Die Drewag stellt 20 neue Wäremspeicherbehälter in Reick auf.Archiv

Dresden.  Die Dresdner Stadtwerke (Drewag) investieren acht Millionen Euro, um die Wärmespeicheranlage in Reick zu erweitern. Wie Drewag-Sprecherin Gerlind Ostmann mitteilte, soll die Speicherkapazität von derzeit 6600 Kubikmeter auf 14 400 Kubikmeter erhöht und damit mehr als verdoppelt werden. Dafür sollen in Reick 20 Druckspeicherbehälter mit einem Speichervolumen von je 390 Kubikmeter aufgestellt werden. Diese Behälter wiegen leer 100 Tonnen und sind rund 30 Meter hoch.

Laut Ostmann werden jeweils vier Behälter in Reihe geschaltet und bilden eine sogenannte Speicherstraße. Die Behälter sollen in das Zentrale Fernheiznetz der Drewag eingebunden werden. Es dauere fünf Stunden, die Speicher voll zu laden oder zu entladen. Bis Mai soll das Fundament für die Wärmespeicher fertiggestellt werden. Von Mai bis September ist die Lieferung von acht, sechs und noch einmal sechs Behältern geplant. Von August bis Dezember wird den Plänen zufolge die Anlage montiert und im ersten Quartal 2018 in Betrieb genommen.
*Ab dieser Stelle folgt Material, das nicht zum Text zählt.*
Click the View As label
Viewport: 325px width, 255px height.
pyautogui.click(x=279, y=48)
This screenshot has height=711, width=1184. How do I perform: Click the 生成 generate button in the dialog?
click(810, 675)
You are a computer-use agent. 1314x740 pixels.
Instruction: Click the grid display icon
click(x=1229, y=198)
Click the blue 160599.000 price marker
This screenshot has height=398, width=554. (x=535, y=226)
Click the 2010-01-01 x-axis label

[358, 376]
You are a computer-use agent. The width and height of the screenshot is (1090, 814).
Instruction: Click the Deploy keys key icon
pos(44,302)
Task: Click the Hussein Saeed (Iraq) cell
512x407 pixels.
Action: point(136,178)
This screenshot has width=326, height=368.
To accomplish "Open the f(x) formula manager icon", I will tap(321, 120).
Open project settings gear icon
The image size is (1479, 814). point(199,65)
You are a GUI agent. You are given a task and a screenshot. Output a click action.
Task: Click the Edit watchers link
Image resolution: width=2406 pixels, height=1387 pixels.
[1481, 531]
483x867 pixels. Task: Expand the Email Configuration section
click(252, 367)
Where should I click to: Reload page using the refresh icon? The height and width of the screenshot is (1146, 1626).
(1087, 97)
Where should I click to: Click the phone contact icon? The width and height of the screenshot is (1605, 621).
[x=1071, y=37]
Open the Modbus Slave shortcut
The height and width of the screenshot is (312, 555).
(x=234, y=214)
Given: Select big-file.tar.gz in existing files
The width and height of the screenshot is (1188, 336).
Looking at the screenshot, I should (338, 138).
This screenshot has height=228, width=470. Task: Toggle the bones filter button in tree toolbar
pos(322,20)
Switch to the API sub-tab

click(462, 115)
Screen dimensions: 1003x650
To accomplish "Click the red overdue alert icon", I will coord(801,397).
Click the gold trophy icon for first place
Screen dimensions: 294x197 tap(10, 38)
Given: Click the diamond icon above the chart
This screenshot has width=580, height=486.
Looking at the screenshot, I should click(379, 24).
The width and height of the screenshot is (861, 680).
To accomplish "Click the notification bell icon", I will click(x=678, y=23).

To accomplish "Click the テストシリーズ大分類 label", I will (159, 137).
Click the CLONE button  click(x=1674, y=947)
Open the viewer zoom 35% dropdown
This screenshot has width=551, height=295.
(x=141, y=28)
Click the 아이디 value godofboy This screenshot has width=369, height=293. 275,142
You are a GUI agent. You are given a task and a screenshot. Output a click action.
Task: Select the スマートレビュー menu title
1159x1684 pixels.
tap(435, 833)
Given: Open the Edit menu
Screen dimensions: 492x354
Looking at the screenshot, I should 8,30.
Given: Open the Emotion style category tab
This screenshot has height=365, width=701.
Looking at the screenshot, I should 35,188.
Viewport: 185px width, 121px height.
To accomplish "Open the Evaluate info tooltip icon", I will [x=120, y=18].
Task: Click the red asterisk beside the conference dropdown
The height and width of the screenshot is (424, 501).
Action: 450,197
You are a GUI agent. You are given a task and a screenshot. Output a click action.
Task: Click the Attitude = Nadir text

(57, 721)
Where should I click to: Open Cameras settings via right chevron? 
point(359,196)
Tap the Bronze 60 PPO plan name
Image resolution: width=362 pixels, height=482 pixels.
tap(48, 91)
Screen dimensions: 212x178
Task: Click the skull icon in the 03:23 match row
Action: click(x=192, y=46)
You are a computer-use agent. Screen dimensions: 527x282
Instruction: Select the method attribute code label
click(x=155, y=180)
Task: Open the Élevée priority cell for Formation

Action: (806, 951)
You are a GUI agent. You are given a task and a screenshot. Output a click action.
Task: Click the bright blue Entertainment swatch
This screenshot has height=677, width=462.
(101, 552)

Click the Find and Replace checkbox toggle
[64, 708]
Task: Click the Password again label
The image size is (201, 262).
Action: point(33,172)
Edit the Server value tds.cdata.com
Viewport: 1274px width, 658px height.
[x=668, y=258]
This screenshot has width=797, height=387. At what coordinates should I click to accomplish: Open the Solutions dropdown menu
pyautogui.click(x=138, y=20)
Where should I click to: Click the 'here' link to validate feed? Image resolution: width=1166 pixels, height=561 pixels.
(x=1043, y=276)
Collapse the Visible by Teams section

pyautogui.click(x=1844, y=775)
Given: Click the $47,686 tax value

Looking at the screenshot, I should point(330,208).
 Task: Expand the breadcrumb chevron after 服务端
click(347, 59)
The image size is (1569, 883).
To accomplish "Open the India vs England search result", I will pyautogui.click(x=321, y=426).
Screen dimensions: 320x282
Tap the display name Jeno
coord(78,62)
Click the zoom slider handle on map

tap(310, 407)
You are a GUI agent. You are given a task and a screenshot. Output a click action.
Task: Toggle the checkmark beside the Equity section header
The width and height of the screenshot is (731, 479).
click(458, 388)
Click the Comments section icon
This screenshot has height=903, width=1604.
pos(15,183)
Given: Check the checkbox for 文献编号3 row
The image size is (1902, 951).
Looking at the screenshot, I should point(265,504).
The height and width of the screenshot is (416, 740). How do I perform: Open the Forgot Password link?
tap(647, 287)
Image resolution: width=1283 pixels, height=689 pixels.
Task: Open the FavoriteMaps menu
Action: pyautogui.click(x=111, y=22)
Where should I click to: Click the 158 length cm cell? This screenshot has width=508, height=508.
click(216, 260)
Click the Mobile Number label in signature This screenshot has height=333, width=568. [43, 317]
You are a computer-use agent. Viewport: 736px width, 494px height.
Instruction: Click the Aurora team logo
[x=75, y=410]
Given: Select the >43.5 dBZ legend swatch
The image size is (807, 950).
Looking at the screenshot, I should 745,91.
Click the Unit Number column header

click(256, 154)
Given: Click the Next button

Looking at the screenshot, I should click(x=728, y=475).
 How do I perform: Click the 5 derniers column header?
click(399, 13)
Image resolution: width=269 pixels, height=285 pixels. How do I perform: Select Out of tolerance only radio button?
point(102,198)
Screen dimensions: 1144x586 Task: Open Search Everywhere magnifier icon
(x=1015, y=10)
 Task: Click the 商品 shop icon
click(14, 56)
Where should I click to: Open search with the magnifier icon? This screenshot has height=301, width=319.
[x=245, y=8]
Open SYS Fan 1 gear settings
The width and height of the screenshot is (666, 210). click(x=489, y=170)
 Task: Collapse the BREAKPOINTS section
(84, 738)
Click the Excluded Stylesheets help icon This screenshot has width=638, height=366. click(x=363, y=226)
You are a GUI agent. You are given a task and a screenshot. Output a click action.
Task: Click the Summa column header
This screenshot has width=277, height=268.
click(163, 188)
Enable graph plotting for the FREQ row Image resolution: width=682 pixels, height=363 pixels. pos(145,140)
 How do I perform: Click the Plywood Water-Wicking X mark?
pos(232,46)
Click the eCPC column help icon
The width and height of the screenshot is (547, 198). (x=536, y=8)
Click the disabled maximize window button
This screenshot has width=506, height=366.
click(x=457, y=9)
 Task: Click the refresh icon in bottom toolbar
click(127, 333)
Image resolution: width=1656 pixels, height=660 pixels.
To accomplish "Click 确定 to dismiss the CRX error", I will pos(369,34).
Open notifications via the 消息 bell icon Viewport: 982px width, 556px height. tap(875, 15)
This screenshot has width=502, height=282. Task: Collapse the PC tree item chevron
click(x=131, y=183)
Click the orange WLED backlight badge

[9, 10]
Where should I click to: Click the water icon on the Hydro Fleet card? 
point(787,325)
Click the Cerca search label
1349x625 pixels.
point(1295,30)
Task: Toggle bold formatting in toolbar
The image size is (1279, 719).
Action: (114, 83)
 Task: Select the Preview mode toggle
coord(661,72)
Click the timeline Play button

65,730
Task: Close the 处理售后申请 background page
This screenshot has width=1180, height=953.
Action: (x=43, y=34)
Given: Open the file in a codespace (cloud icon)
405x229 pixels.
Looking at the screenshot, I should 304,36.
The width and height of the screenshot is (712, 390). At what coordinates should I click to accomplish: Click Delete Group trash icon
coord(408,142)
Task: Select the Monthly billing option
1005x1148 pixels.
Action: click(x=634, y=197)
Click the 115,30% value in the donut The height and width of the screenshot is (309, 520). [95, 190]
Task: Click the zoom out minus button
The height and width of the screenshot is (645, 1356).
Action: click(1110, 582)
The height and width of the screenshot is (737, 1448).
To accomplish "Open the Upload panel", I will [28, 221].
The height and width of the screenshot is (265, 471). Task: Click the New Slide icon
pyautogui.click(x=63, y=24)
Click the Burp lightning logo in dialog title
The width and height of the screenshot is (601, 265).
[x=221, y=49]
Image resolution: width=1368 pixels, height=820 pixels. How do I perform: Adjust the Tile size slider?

„Wir stellen uns den Herausforderungen der Energiewende und setzen weiter auf die Flexibilisierung der Erzeugungsanlagen“, erklärte Ostmann. Mit dem Ausbau der Speicherkapazität bereite die Drewag das Fernwärmenetz auf die Zukunft vor und ermögliche so perspektivisch auch die Aufnahme und Speicherung von „grüner Wärme aus erneuerbaren Energien“.

Wärmespeicher seien ein wesentlicher Flexibilitätsbaustein im Verbund der Drewag-Erzeugungsanlagen, ohne die ein mit über 90 Prozent sehr hoher Anteil der Jahreswärmeerzeugung aus effizienter Kraft-Wärme-Kopplung nicht möglich wäre. Im Vergleich zur getrennten Produktion von Strom und Wärme vermindere der städtische Energieversorger die Kohlendioxidemissionen um über 812 000 Tonnen pro Jahr, erklärte die Drewag-Sprecherin.

Im Innovationskraftwerk Reick in der Liebstädter Straße wurde bereits 2014 eine Photovoltaikanlage mit 600 Kilowatt elektrischer Erzeugerleistung errichtet. Diese deckt vor allem in den Sommermonaten einen wesentlichen Teil des Eigenbedarfes des Kraftwerkes. Im Winter übernimmt dies laut Ostmann eine kleine Dampfturbine in Kraft-Wärme-Kopplung. 2015 ging an dem Standort Sachsens erster großtechnischer Batteriespeicher mit zwei Megawatt elektrischer Leistung und 2,7 Megawattstunden Speicherkapazität in Betrieb.

Für das Bauvorhaben erhält das städtische Unternehmen eine Förderung nach dem Kraft-Wärme-Kopplungsgesetz.